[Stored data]
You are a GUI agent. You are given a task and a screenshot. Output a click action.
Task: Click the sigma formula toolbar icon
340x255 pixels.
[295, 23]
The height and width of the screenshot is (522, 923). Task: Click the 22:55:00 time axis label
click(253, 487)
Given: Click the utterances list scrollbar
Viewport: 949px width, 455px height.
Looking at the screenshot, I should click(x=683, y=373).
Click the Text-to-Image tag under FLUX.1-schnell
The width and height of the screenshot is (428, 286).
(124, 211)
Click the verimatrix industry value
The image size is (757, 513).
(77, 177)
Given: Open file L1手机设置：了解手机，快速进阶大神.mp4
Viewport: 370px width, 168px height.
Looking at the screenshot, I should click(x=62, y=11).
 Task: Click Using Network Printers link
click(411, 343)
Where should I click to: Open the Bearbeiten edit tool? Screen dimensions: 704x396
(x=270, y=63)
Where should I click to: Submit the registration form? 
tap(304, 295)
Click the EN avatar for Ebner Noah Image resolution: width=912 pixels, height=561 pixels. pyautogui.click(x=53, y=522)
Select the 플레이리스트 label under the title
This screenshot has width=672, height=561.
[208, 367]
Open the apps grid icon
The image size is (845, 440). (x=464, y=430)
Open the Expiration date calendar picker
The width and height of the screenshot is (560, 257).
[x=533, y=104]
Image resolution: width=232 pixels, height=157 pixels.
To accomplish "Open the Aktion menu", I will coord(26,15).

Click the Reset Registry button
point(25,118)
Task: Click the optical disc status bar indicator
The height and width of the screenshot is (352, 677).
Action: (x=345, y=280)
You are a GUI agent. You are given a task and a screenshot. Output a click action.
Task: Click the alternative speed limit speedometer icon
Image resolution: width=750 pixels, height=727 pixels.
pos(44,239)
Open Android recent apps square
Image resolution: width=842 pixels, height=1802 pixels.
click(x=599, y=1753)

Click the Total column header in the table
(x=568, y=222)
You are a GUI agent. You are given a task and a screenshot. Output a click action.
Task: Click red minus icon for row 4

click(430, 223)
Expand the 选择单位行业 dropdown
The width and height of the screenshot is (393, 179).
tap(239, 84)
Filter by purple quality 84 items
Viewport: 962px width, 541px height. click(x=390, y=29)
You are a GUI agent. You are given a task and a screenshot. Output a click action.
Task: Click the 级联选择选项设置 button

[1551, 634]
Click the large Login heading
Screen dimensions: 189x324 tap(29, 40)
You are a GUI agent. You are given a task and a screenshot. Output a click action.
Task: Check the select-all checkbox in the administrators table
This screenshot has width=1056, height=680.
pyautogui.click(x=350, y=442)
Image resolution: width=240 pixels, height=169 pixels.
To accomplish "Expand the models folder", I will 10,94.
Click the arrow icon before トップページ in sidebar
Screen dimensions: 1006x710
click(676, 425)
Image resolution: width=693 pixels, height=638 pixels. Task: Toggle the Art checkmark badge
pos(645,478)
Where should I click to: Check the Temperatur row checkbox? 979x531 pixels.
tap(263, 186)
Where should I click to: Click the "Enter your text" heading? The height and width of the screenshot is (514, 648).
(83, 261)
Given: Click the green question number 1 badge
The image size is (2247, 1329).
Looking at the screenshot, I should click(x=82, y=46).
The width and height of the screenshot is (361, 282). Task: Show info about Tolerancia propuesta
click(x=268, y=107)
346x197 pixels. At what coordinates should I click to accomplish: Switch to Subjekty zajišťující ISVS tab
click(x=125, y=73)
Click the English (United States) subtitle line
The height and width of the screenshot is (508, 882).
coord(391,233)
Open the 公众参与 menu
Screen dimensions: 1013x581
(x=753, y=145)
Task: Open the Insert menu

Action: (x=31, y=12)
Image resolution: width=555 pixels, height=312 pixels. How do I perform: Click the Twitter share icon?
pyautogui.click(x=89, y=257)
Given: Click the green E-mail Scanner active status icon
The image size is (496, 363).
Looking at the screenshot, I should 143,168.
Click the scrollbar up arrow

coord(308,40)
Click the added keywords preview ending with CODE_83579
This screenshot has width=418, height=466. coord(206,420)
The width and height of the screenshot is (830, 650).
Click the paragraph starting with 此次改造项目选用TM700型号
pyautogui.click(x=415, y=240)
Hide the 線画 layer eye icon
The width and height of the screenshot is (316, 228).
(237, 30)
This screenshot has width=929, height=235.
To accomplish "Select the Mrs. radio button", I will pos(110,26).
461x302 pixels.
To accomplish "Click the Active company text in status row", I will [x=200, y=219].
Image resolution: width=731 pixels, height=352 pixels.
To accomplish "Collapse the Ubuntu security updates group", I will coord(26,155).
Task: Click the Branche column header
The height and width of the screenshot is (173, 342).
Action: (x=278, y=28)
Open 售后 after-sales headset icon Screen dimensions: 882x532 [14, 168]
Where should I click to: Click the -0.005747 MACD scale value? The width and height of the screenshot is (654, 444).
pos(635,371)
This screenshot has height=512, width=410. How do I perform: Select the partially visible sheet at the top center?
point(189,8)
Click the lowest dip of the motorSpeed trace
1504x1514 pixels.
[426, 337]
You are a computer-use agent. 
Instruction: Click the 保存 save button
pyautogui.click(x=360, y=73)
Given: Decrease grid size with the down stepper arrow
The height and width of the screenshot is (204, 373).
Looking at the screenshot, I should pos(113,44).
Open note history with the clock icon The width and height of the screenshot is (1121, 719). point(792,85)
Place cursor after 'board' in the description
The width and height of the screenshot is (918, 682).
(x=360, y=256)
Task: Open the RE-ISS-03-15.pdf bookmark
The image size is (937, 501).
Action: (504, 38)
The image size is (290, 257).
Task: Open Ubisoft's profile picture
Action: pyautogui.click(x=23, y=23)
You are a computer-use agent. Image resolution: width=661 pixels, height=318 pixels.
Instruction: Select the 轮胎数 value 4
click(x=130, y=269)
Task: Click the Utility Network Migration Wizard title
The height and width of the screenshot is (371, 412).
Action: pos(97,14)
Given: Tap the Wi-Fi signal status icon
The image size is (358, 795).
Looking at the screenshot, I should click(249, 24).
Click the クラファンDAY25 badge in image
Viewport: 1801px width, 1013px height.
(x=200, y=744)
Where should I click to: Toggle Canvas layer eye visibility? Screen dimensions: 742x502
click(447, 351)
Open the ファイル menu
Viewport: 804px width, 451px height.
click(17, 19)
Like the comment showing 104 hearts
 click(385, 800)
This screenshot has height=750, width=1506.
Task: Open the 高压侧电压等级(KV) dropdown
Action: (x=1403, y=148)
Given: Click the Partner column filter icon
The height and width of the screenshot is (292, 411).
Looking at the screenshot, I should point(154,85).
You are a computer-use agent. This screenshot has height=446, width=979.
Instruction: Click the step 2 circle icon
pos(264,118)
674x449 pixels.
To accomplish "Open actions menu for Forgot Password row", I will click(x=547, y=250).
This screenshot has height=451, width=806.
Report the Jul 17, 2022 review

→ **Requirement**
From the first line of the data above through the line containing "Click the Text-to-Image", repeat each line exactly, and add nothing.

→ **Solution for this task**
You are a GUI agent. You are given a task and a screenshot. Output a click action.
Task: Click the sigma formula toolbar icon
340x255 pixels.
[295, 23]
The height and width of the screenshot is (522, 923). Task: Click the 22:55:00 time axis label
click(253, 487)
Given: Click the utterances list scrollbar
Viewport: 949px width, 455px height.
Looking at the screenshot, I should click(x=683, y=373).
Click the Text-to-Image tag under FLUX.1-schnell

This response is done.